## start Data provided

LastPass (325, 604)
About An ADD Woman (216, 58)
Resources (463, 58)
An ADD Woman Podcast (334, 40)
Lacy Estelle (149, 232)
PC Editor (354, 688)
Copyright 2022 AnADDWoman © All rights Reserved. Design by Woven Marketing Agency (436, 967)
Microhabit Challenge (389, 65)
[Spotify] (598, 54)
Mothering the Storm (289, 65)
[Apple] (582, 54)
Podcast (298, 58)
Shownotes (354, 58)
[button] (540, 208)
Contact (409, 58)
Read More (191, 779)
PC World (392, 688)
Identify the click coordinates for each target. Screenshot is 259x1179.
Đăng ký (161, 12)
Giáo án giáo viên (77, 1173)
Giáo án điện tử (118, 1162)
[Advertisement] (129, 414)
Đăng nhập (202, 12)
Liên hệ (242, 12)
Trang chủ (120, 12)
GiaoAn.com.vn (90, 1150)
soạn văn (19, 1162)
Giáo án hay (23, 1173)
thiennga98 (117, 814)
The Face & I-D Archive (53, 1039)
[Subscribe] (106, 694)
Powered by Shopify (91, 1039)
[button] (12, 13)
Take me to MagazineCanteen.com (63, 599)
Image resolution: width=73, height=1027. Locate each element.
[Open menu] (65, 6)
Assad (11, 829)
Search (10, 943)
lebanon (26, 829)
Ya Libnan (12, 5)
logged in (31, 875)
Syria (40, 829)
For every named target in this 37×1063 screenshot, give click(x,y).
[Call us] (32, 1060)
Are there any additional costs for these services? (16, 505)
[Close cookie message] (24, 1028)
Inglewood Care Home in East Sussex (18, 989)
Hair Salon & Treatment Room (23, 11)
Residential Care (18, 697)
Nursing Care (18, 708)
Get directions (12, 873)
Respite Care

## end Data provided

*Requirements:*
Please render every item above as a Markdown table with two columns, No. and Item. Give each line its own numbered row and leave out blank lines.

*The completed task:*
| No. | Item |
|---|---|
| 1 | LastPass (325, 604) |
| 2 | About An ADD Woman (216, 58) |
| 3 | Resources (463, 58) |
| 4 | An ADD Woman Podcast (334, 40) |
| 5 | Lacy Estelle (149, 232) |
| 6 | PC Editor (354, 688) |
| 7 | Copyright 2022 AnADDWoman © All rights Reserved. Design by Woven Marketing Agency (436, 967) |
| 8 | Microhabit Challenge (389, 65) |
| 9 | [Spotify] (598, 54) |
| 10 | Mothering the Storm (289, 65) |
| 11 | [Apple] (582, 54) |
| 12 | Podcast (298, 58) |
| 13 | Shownotes (354, 58) |
| 14 | [button] (540, 208) |
| 15 | Contact (409, 58) |
| 16 | Read More (191, 779) |
| 17 | PC World (392, 688) |
| 18 | Identify the click coordinates for each target. Screenshot is 259x1179. |
| 19 | Đăng ký (161, 12) |
| 20 | Giáo án giáo viên (77, 1173) |
| 21 | Giáo án điện tử (118, 1162) |
| 22 | [Advertisement] (129, 414) |
| 23 | Đăng nhập (202, 12) |
| 24 | Liên hệ (242, 12) |
| 25 | Trang chủ (120, 12) |
| 26 | GiaoAn.com.vn (90, 1150) |
| 27 | soạn văn (19, 1162) |
| 28 | Giáo án hay (23, 1173) |
| 29 | thiennga98 (117, 814) |
| 30 | The Face & I-D Archive (53, 1039) |
| 31 | [Subscribe] (106, 694) |
| 32 | Powered by Shopify (91, 1039) |
| 33 | [button] (12, 13) |
| 34 | Take me to MagazineCanteen.com (63, 599) |
| 35 | Image resolution: width=73, height=1027. Locate each element. |
| 36 | [Open menu] (65, 6) |
| 37 | Assad (11, 829) |
| 38 | Search (10, 943) |
| 39 | lebanon (26, 829) |
| 40 | Ya Libnan (12, 5) |
| 41 | logged in (31, 875) |
| 42 | Syria (40, 829) |
| 43 | For every named target in this 37×1063 screenshot, give click(x,y). |
| 44 | [Call us] (32, 1060) |
| 45 | Are there any additional costs for these services? (16, 505) |
| 46 | [Close cookie message] (24, 1028) |
| 47 | Inglewood Care Home in East Sussex (18, 989) |
| 48 | Hair Salon & Treatment Room (23, 11) |
| 49 | Residential Care (18, 697) |
| 50 | Nursing Care (18, 708) |
| 51 | Get directions (12, 873) |
| 52 | Respite Care |